- THE RECORDS -
※

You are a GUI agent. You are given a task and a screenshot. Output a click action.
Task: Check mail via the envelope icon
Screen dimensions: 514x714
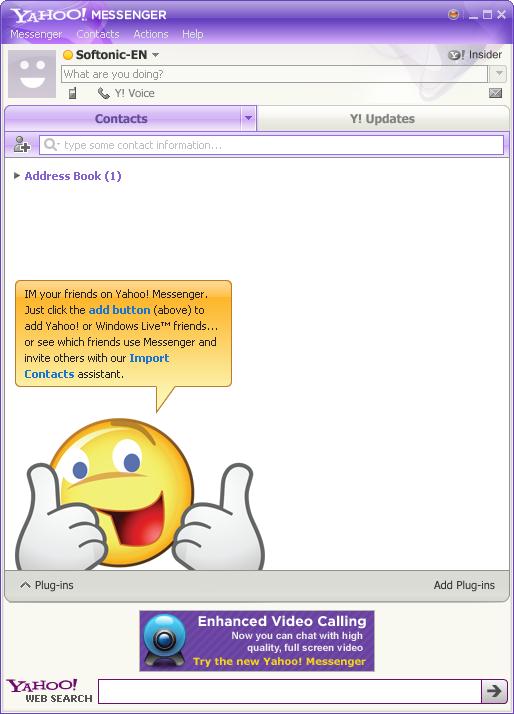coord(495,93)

※

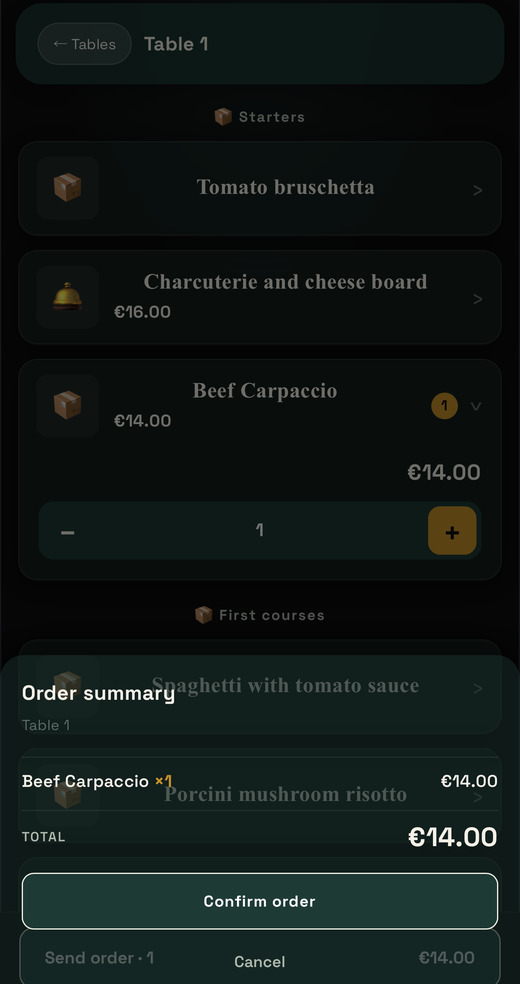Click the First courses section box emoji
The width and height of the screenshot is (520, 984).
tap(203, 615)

※

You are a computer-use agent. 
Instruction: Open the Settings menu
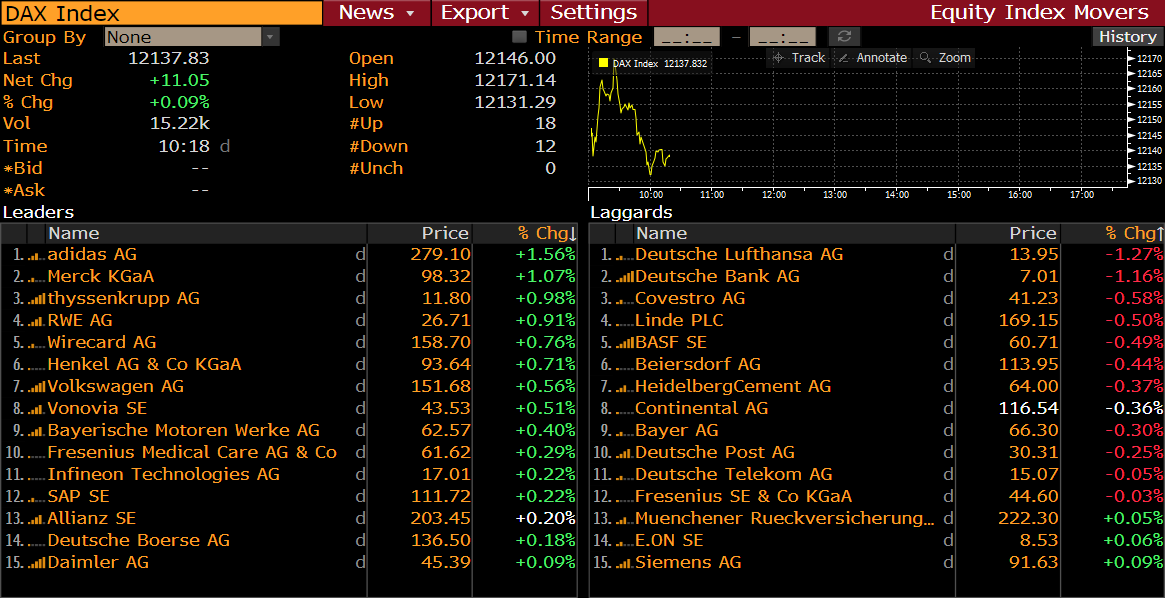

※

- WHAT THIS TASK INVOLVES -
Out of the entries, pull every line that mentions "agent".

- TASK RESULT -
You are a GUI agent. You are given a task and a screenshot. Output a click action.
You are a computer-use agent. 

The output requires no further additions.